**DIRECTIONS**
For this exercise, please find the lines in the entries that include the word "computer" and copy them.

------

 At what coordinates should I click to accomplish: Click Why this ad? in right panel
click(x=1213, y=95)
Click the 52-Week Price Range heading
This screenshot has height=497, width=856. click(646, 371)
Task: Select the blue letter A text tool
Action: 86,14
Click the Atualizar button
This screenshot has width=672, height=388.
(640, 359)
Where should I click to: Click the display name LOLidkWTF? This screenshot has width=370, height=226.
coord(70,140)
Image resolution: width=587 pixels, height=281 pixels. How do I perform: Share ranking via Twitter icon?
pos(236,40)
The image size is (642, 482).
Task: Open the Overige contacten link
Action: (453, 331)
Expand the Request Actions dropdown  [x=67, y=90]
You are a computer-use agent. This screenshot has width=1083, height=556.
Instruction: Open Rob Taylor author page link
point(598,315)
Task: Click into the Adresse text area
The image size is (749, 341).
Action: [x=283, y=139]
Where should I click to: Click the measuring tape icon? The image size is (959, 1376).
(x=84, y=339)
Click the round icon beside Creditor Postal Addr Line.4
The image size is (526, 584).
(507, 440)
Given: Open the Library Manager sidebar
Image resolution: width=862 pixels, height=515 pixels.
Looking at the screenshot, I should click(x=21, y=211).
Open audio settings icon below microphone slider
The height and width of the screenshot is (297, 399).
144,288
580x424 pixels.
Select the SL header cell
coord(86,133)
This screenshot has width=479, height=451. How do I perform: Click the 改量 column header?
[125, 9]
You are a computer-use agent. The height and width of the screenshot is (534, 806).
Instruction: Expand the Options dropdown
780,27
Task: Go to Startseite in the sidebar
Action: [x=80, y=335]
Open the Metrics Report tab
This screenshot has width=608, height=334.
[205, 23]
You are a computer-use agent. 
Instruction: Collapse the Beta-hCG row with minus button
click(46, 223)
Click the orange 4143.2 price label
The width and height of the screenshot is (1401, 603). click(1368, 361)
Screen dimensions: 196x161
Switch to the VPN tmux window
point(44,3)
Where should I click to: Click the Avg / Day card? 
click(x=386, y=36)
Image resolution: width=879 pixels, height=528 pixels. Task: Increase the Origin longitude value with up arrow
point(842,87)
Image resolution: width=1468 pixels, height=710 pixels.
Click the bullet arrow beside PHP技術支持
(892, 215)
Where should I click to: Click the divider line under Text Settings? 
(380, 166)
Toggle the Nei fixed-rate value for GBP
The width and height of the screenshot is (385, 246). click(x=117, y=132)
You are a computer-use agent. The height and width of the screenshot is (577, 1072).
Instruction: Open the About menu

------

**TASK SOLUTION**
You are a computer-use agent. This screenshot has width=1083, height=556.
You are a computer-use agent. The height and width of the screenshot is (534, 806).
You are a computer-use agent. 
You are a computer-use agent. The height and width of the screenshot is (577, 1072).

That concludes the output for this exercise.